Data to examine:
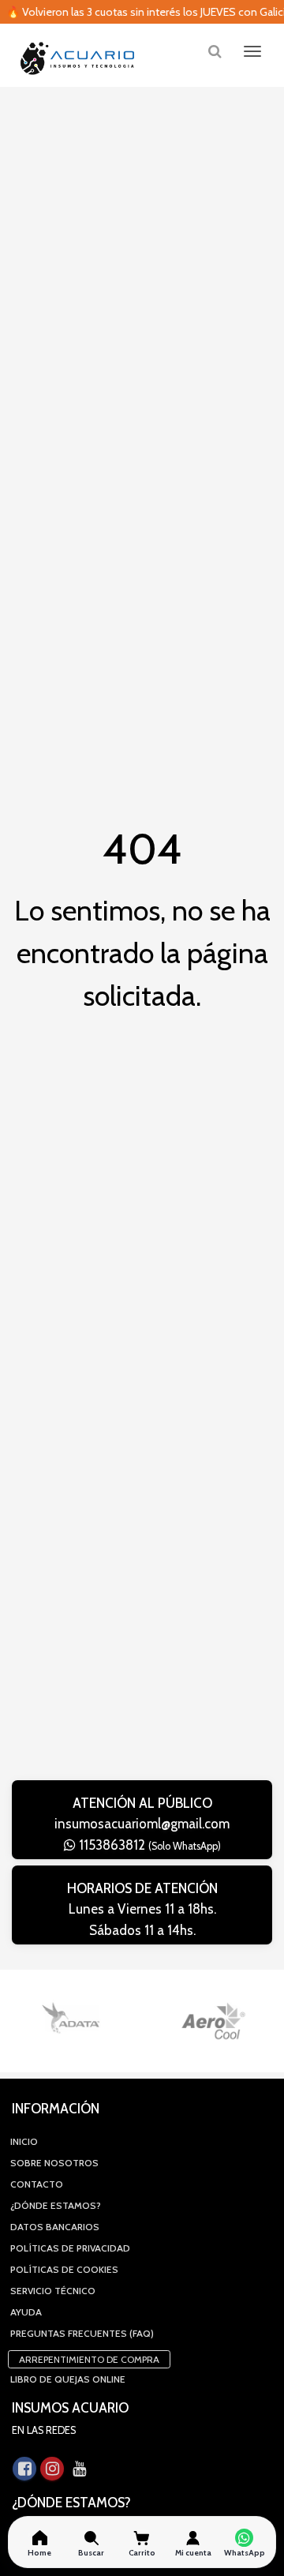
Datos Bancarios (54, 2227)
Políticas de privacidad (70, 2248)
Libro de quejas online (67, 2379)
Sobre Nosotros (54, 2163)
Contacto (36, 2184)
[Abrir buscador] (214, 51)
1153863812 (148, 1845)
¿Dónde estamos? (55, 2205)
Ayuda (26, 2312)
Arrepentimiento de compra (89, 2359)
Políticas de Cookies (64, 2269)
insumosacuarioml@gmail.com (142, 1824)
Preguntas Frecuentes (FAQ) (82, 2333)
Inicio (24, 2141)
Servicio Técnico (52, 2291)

--

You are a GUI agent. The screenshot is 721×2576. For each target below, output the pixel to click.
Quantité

What to produce: Out of the entries above, write out only the lines between the line holding "Datos Bancarios (54, 2227)" and the line holding "Servicio Técnico (52, 2291)", inclusive, each exactly as given.

Reply:
Datos Bancarios (54, 2227)
Políticas de privacidad (70, 2248)
Libro de quejas online (67, 2379)
Sobre Nosotros (54, 2163)
Contacto (36, 2184)
[Abrir buscador] (214, 51)
1153863812 (148, 1845)
¿Dónde estamos? (55, 2205)
Ayuda (26, 2312)
Arrepentimiento de compra (89, 2359)
Políticas de Cookies (64, 2269)
insumosacuarioml@gmail.com (142, 1824)
Preguntas Frecuentes (FAQ) (82, 2333)
Inicio (24, 2141)
Servicio Técnico (52, 2291)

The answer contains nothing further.